Parameters:: override_cache (bool) – If True, ignore existing cached datasets
Return type:: None

set_task_setting(task_setting: str) → None¶

Set the machine learning task type.

Parameters:: task_setting (str) – One of ‘regression’, ‘binary_classification’, ‘multi_class_classification’
Raises:: AssertionError – If task_setting is not one of the allowed values
Return type:: None

unpickle_model(model_cache_key: str, data_cache_key: str) → PredictorBase¶

Deserialize trained model from disk.

Parameters:

model_cache_key (str) – Model identifier
data_cache_key (str) – Data split identifier

Returns:

Loaded predictor instance

Return type:

PredictorBase

Raises:

FileNotFoundError – If model file does not exist at expected path

update_datasets_registry() → None¶

Scan dataset directory and write friendly names to registry file.

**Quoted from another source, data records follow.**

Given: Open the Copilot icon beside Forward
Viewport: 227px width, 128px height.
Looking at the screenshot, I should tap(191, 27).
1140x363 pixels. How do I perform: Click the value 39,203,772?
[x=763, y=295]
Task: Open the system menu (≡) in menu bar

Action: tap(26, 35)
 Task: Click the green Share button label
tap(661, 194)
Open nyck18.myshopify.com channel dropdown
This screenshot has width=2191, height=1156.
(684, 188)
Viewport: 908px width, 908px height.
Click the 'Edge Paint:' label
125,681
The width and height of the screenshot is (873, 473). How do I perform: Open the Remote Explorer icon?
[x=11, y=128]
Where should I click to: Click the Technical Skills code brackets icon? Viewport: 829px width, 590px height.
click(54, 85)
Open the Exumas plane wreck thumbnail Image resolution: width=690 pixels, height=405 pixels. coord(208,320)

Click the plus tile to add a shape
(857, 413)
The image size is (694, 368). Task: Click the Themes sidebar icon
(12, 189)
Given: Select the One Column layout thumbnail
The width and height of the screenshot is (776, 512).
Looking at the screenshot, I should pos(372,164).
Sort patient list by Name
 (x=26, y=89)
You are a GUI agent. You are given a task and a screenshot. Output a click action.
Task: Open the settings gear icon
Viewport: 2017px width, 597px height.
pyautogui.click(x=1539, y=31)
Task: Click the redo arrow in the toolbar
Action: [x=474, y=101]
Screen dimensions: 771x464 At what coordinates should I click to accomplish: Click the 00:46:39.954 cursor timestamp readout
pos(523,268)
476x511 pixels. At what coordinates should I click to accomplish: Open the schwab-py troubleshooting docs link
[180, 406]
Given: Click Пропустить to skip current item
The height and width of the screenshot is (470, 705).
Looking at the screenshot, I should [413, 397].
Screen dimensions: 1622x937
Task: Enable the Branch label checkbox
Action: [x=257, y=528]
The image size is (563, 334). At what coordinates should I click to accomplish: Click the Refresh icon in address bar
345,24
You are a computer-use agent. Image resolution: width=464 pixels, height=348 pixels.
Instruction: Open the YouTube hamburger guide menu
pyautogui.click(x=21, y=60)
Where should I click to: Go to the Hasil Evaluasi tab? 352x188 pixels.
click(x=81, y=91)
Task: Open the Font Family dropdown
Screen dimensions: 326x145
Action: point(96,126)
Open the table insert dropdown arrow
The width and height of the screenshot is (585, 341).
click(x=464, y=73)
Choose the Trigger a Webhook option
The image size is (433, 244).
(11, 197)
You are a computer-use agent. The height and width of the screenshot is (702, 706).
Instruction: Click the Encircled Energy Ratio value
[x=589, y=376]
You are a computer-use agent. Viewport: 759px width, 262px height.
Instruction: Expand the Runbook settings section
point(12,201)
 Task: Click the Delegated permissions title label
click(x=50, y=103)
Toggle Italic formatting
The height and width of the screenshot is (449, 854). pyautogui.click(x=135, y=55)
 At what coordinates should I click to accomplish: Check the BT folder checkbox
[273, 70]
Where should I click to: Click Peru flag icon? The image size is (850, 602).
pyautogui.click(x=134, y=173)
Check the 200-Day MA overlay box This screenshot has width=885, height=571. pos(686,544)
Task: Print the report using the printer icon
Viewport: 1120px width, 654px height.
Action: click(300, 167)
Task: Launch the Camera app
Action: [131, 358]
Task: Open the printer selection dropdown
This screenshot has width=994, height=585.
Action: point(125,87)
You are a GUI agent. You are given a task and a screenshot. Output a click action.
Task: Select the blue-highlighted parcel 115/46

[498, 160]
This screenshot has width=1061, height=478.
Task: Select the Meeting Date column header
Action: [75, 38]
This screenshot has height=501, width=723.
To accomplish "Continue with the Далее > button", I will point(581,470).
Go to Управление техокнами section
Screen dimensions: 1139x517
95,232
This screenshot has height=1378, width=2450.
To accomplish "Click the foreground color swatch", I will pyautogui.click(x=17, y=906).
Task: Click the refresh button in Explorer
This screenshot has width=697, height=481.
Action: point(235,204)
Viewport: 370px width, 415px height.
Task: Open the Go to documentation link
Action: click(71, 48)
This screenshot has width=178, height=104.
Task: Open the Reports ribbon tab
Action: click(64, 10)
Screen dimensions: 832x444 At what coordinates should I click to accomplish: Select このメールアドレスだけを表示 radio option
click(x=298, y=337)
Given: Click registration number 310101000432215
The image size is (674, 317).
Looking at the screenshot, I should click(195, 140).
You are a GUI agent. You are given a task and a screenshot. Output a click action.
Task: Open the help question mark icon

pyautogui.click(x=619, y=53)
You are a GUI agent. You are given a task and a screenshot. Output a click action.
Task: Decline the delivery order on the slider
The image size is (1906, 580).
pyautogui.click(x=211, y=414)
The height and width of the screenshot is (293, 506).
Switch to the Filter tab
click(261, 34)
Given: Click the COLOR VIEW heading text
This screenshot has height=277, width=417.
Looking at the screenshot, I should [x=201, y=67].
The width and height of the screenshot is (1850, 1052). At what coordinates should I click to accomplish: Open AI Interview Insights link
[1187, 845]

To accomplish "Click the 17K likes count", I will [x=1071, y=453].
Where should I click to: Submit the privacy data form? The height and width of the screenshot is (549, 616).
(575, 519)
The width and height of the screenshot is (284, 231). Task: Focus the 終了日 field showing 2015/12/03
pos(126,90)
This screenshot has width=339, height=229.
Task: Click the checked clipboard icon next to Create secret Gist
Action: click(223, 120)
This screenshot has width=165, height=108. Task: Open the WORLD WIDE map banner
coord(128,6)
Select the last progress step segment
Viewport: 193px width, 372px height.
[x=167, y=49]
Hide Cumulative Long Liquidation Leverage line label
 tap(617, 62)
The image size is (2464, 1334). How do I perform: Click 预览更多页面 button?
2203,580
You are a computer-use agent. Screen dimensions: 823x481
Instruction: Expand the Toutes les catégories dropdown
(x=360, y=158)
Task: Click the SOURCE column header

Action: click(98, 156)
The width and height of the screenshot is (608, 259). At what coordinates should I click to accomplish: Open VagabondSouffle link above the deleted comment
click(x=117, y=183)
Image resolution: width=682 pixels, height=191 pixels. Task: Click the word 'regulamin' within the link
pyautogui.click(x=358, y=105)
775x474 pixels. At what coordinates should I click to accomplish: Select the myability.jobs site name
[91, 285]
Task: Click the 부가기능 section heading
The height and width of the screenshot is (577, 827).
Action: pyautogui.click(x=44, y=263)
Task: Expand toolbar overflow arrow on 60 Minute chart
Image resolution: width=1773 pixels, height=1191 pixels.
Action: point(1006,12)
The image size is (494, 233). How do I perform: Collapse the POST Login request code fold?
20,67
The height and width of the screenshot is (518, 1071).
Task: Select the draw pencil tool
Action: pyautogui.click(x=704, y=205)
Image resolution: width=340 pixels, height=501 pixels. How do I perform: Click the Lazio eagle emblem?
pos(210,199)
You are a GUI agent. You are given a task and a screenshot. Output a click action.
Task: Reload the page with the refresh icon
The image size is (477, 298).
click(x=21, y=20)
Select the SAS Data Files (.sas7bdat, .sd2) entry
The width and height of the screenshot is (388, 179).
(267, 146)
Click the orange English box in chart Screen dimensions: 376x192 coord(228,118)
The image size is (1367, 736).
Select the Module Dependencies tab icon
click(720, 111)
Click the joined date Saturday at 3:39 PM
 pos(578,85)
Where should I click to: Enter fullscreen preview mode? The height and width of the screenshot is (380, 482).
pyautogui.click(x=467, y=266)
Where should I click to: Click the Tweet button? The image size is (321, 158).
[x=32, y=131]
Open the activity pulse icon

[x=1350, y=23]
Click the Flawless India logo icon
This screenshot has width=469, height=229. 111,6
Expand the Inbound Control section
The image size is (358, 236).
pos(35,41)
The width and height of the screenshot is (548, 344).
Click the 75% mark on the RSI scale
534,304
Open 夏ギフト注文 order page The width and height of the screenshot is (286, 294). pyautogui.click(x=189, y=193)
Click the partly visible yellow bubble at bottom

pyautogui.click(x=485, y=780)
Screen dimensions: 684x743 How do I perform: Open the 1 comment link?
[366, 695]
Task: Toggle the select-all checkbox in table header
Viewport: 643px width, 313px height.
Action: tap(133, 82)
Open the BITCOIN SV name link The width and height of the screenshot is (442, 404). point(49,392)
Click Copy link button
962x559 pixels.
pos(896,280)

Searches for YAML files containing friendly_name field and writes them to registry file.

Return type:: None

update_registries() → None¶

Update all registry files.

Currently updates splits registry only.

Return type:: None

update_splits_registry() → None¶

Scan splits directory and write friendly names with timestamps to registry.

Searches for YAML params files, extracts friendly names and timestamps from console logs, sorts by timestamp, and writes to registry file.

Return type:: None